--- BEGIN Material for this task ---

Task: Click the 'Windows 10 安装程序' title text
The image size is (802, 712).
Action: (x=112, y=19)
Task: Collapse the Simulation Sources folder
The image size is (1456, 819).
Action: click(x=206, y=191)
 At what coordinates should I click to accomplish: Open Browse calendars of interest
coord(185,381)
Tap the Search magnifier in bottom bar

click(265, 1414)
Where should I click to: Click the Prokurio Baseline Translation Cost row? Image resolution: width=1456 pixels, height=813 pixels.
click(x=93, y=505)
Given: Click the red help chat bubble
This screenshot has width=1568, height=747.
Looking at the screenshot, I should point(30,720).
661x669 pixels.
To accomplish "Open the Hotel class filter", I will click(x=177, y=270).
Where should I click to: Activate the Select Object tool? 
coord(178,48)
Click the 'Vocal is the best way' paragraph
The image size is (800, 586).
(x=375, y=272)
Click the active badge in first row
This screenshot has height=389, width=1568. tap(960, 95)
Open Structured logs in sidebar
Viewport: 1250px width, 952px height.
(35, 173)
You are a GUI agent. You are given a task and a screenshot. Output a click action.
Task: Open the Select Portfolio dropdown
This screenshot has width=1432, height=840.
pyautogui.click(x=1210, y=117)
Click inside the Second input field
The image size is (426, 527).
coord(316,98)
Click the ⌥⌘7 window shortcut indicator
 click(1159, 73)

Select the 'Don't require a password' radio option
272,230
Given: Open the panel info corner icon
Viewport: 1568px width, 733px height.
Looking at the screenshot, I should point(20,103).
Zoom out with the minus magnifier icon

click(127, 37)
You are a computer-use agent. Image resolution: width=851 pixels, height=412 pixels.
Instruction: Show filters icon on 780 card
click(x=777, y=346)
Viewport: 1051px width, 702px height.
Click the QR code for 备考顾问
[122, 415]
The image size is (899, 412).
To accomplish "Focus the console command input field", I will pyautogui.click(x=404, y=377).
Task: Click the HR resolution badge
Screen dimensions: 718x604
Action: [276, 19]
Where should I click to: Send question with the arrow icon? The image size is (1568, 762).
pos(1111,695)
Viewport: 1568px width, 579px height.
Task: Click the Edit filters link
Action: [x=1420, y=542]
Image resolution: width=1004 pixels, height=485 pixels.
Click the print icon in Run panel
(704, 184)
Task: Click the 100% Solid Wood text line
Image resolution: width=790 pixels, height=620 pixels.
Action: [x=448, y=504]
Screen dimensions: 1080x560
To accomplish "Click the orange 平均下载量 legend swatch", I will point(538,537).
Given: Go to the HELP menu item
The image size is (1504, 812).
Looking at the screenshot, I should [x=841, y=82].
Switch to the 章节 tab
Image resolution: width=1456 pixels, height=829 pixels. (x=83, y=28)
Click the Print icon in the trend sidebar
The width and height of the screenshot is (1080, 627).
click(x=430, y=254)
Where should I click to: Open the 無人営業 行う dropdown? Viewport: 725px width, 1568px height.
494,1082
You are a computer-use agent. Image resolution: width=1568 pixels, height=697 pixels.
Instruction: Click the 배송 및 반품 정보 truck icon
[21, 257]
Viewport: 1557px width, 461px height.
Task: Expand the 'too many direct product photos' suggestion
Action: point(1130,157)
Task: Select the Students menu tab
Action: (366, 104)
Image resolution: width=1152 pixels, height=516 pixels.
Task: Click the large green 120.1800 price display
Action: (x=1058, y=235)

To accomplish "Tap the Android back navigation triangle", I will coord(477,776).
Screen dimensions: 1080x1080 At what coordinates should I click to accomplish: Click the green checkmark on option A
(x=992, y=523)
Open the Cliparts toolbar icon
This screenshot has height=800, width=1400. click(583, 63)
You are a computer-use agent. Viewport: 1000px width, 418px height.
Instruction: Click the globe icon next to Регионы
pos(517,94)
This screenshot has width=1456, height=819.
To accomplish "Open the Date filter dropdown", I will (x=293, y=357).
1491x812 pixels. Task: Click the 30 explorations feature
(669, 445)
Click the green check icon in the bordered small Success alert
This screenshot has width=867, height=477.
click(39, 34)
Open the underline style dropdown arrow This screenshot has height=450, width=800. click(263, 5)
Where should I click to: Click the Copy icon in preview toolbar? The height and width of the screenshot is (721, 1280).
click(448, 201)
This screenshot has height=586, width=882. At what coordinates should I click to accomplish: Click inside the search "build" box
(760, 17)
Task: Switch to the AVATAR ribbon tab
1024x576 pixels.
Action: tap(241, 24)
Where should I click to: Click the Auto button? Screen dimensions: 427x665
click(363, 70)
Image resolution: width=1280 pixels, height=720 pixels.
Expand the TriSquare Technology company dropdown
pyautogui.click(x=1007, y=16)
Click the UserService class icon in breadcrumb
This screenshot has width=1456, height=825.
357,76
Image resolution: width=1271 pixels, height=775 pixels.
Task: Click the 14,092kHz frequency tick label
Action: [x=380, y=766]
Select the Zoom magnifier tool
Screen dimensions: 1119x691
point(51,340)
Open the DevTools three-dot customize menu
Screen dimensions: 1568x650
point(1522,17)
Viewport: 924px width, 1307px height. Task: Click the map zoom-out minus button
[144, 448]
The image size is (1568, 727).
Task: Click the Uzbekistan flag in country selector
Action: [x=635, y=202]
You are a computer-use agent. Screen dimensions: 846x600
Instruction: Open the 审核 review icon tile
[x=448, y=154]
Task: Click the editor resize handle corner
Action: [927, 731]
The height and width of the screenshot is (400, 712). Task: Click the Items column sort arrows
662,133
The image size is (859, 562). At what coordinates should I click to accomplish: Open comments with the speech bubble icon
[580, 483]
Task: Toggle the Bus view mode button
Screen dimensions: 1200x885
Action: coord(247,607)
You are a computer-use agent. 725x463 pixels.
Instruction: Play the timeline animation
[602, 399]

--- END Material for this task ---

=== Exercise description ===
Please arrange all of the material above as a Markdown table with two columns, No. and Line. Give each non-blank line its own numbered row and leave out the blank lines.

=== Answer to this problem ===
| No. | Line |
|---|---|
| 1 | Task: Click the 'Windows 10 安装程序' title text |
| 2 | The image size is (802, 712). |
| 3 | Action: (x=112, y=19) |
| 4 | Task: Collapse the Simulation Sources folder |
| 5 | The image size is (1456, 819). |
| 6 | Action: click(x=206, y=191) |
| 7 |  At what coordinates should I click to accomplish: Open Browse calendars of interest |
| 8 | coord(185,381) |
| 9 | Tap the Search magnifier in bottom bar |
| 10 | click(265, 1414) |
| 11 | Where should I click to: Click the Prokurio Baseline Translation Cost row? Image resolution: width=1456 pixels, height=813 pixels. |
| 12 | click(x=93, y=505) |
| 13 | Given: Click the red help chat bubble |
| 14 | This screenshot has width=1568, height=747. |
| 15 | Looking at the screenshot, I should point(30,720). |
| 16 | 661x669 pixels. |
| 17 | To accomplish "Open the Hotel class filter", I will click(x=177, y=270). |
| 18 | Where should I click to: Activate the Select Object tool?  |
| 19 | coord(178,48) |
| 20 | Click the 'Vocal is the best way' paragraph |
| 21 | The image size is (800, 586). |
| 22 | (x=375, y=272) |
| 23 | Click the active badge in first row |
| 24 | This screenshot has height=389, width=1568. tap(960, 95) |
| 25 | Open Structured logs in sidebar |
| 26 | Viewport: 1250px width, 952px height. |
| 27 | (35, 173) |
| 28 | You are a GUI agent. You are given a task and a screenshot. Output a click action. |
| 29 | Task: Open the Select Portfolio dropdown |
| 30 | This screenshot has width=1432, height=840. |
| 31 | pyautogui.click(x=1210, y=117) |
| 32 | Click inside the Second input field |
| 33 | The image size is (426, 527). |
| 34 | coord(316,98) |
| 35 | Click the ⌥⌘7 window shortcut indicator |
| 36 |  click(1159, 73) |
| 37 | Select the 'Don't require a password' radio option |
| 38 | 272,230 |
| 39 | Given: Open the panel info corner icon |
| 40 | Viewport: 1568px width, 733px height. |
| 41 | Looking at the screenshot, I should point(20,103). |
| 42 | Zoom out with the minus magnifier icon |
| 43 | click(127, 37) |
| 44 | You are a computer-use agent. Image resolution: width=851 pixels, height=412 pixels. |
| 45 | Instruction: Show filters icon on 780 card |
| 46 | click(x=777, y=346) |
| 47 | Viewport: 1051px width, 702px height. |
| 48 | Click the QR code for 备考顾问 |
| 49 | [122, 415] |
| 50 | The image size is (899, 412). |
| 51 | To accomplish "Focus the console command input field", I will pyautogui.click(x=404, y=377). |
| 52 | Task: Click the HR resolution badge |
| 53 | Screen dimensions: 718x604 |
| 54 | Action: [276, 19] |
| 55 | Where should I click to: Send question with the arrow icon? The image size is (1568, 762). |
| 56 | pos(1111,695) |
| 57 | Viewport: 1568px width, 579px height. |
| 58 | Task: Click the Edit filters link |
| 59 | Action: [x=1420, y=542] |
| 60 | Image resolution: width=1004 pixels, height=485 pixels. |
| 61 | Click the print icon in Run panel |
| 62 | (704, 184) |
| 63 | Task: Click the 100% Solid Wood text line |
| 64 | Image resolution: width=790 pixels, height=620 pixels. |
| 65 | Action: [x=448, y=504] |
| 66 | Screen dimensions: 1080x560 |
| 67 | To accomplish "Click the orange 平均下载量 legend swatch", I will point(538,537). |
| 68 | Given: Go to the HELP menu item |
| 69 | The image size is (1504, 812). |
| 70 | Looking at the screenshot, I should [x=841, y=82]. |
| 71 | Switch to the 章节 tab |
| 72 | Image resolution: width=1456 pixels, height=829 pixels. (x=83, y=28) |
| 73 | Click the Print icon in the trend sidebar |
| 74 | The width and height of the screenshot is (1080, 627). |
| 75 | click(x=430, y=254) |
| 76 | Where should I click to: Open the 無人営業 行う dropdown? Viewport: 725px width, 1568px height. |
| 77 | 494,1082 |
| 78 | You are a computer-use agent. Image resolution: width=1568 pixels, height=697 pixels. |
| 79 | Instruction: Click the 배송 및 반품 정보 truck icon |
| 80 | [21, 257] |
| 81 | Viewport: 1557px width, 461px height. |
| 82 | Task: Expand the 'too many direct product photos' suggestion |
| 83 | Action: point(1130,157) |
| 84 | Task: Select the Students menu tab |
| 85 | Action: (366, 104) |
| 86 | Image resolution: width=1152 pixels, height=516 pixels. |
| 87 | Task: Click the large green 120.1800 price display |
| 88 | Action: (x=1058, y=235) |
| 89 | To accomplish "Tap the Android back navigation triangle", I will coord(477,776). |
| 90 | Screen dimensions: 1080x1080 At what coordinates should I click to accomplish: Click the green checkmark on option A |
| 91 | (x=992, y=523) |
| 92 | Open the Cliparts toolbar icon |
| 93 | This screenshot has height=800, width=1400. click(583, 63) |
| 94 | You are a computer-use agent. Viewport: 1000px width, 418px height. |
| 95 | Instruction: Click the globe icon next to Регионы |
| 96 | pos(517,94) |
| 97 | This screenshot has width=1456, height=819. |
| 98 | To accomplish "Open the Date filter dropdown", I will (x=293, y=357). |
| 99 | 1491x812 pixels. Task: Click the 30 explorations feature |
| 100 | (669, 445) |
| 101 | Click the green check icon in the bordered small Success alert |
| 102 | This screenshot has width=867, height=477. |
| 103 | click(39, 34) |
| 104 | Open the underline style dropdown arrow This screenshot has height=450, width=800. click(263, 5) |
| 105 | Where should I click to: Click the Copy icon in preview toolbar? The height and width of the screenshot is (721, 1280). |
| 106 | click(448, 201) |
| 107 | This screenshot has height=586, width=882. At what coordinates should I click to accomplish: Click inside the search "build" box |
| 108 | (760, 17) |
| 109 | Task: Switch to the AVATAR ribbon tab |
| 110 | 1024x576 pixels. |
| 111 | Action: tap(241, 24) |
| 112 | Where should I click to: Click the Auto button? Screen dimensions: 427x665 |
| 113 | click(363, 70) |
| 114 | Image resolution: width=1280 pixels, height=720 pixels. |
| 115 | Expand the TriSquare Technology company dropdown |
| 116 | pyautogui.click(x=1007, y=16) |
| 117 | Click the UserService class icon in breadcrumb |
| 118 | This screenshot has width=1456, height=825. |
| 119 | 357,76 |
| 120 | Image resolution: width=1271 pixels, height=775 pixels. |
| 121 | Task: Click the 14,092kHz frequency tick label |
| 122 | Action: [x=380, y=766] |
| 123 | Select the Zoom magnifier tool |
| 124 | Screen dimensions: 1119x691 |
| 125 | point(51,340) |
| 126 | Open the DevTools three-dot customize menu |
| 127 | Screen dimensions: 1568x650 |
| 128 | point(1522,17) |
| 129 | Viewport: 924px width, 1307px height. Task: Click the map zoom-out minus button |
| 130 | [144, 448] |
| 131 | The image size is (1568, 727). |
| 132 | Task: Click the Uzbekistan flag in country selector |
| 133 | Action: [x=635, y=202] |
| 134 | You are a computer-use agent. Screen dimensions: 846x600 |
| 135 | Instruction: Open the 审核 review icon tile |
| 136 | [x=448, y=154] |
| 137 | Task: Click the editor resize handle corner |
| 138 | Action: [927, 731] |
| 139 | The height and width of the screenshot is (400, 712). Task: Click the Items column sort arrows |
| 140 | 662,133 |
| 141 | The image size is (859, 562). At what coordinates should I click to accomplish: Open comments with the speech bubble icon |
| 142 | [580, 483] |
| 143 | Task: Toggle the Bus view mode button |
| 144 | Screen dimensions: 1200x885 |
| 145 | Action: coord(247,607) |
| 146 | You are a computer-use agent. 725x463 pixels. |
| 147 | Instruction: Play the timeline animation |
| 148 | [602, 399] |